I remember when my children were young, Christmases seemed a lot simpler. Or were they? It seemed we could get more for our money, you could get a lot of little stuff and it looked like a whole lot of big stuff when you were a little kid. It’s easy to remember the late night hours at the end of the day, turning into the wee morning hours, wrapping presents and then trying to stay awake long enough to tip toe down the stairs after children were asleep to carefully place them under the tree. The wonder of it all. I Looking back at pictures and movies on Christmas morning watching them watching, waiting for parents to gather around the tree to see what Santa had brought. The floor quickly became covered with wrapping paper, ribbons and bows, in between “oohs” and “ahs.”

It was up to the three of them to carry on those Christmas traditions when there became no father and no husband. The boy became strong enough to help untie and carry the tree from the top of the car into the living room. Each year the children continued to moan and groan with dragging boxes of Christmas ornaments down the stairs, untangle and check strands of lights, arguing as to whose turn it was to place the angel at the top of the tree, find the stuffed Santa and Rudolph where they would house them in their rooms until it was time to take the tree down and carefully repack and return all to their boxes.

One year Christmas changed.
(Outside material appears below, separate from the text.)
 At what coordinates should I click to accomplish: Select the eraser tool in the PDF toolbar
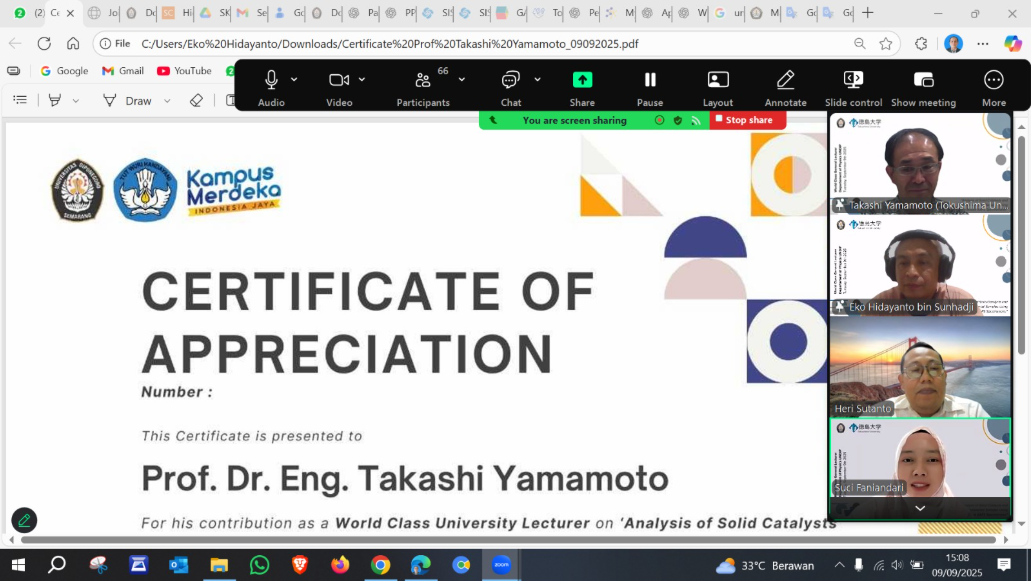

Was it because the son announced it was time to break tradition but didn’t offer anything up in it’s place, that they didn’t bother to get a tree, hang any lights stockings, or gather in one room in pajamas and play the Nutcracker CD? Or was it that the mother felt like it was one more battle she had chosen not to fight at that point in time, that she let it slip through the cracks? That was the year she felt as if she’d lost her son.
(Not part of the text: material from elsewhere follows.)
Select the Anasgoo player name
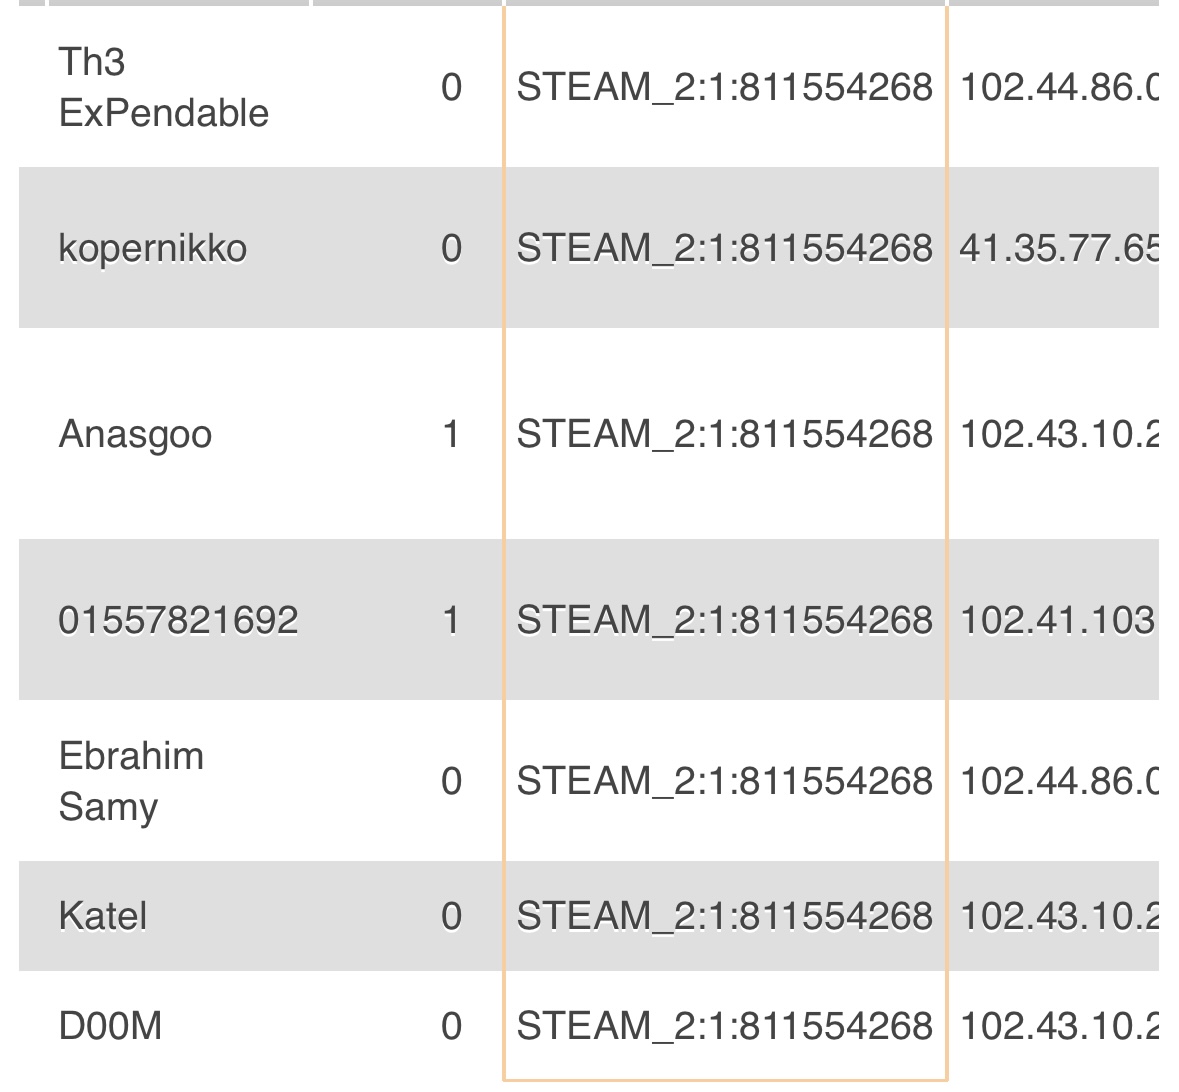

His heart was heavy and so was hers, and although she didn’t realize it, the daughter was the happiest- she was the light in the darkness that year for both mother and brother. They were all growing up and growing older. The mother’s heart was aching as she watched them both grow and grow away from her. She wanted to see her son’s glowing smile. She needed to know he was okay.
She had looked at him and told him adults didn’t always have all the answers, that she was not perfect. “I am human and I am doing this for the first time, ”she’d said. She’d thought later that it was as if she was not supposed to show her sadness or anger, that she was always supposed to have it altogether all of the time. She had felt empty, yet full, numb, yet she could not be numb if her heart was aching. That she felt all these things she knew she was alive .It may have been the first time that the son had no choice but to acknowledge that his mother was in fact, not just his mother, but a real person.
The years have passed. I know what it was like to provide the gifts and hopefully some of the majik for some of the years as a single parent. I have an awareness of what it must have been like for my parents with very little money to make Christmas happen for four children, and for my mother as a single parent for some of those years, but the memories I have nestled in my pores were not the materialistic things I was given. What I was given and stays in my heart was the awe and wonder of Christmas, the feeling and belief that God or something greater than I was, loved us so much that he sent a tiny baby to be born in a bleak mid winter.

For the third yr in a row I have purposely stayed away from shopping malls and stores. I can no longer tolerate or deal with crowds, the hustle and bustle. I do not get excited about Christmas coming from being in a shopping mall. There are those who cannot and do not feed into the commercialism of Christmas knowing what it was like to watch a parent try to provide the necessities of daily living, never mind the luxuries of Christmas gifts.
As I celebrate Christmas in my heart I am filled with wonder and awe, a sense of peace and hope to hold onto for the coming year. May you also be filled with that wonder and awe.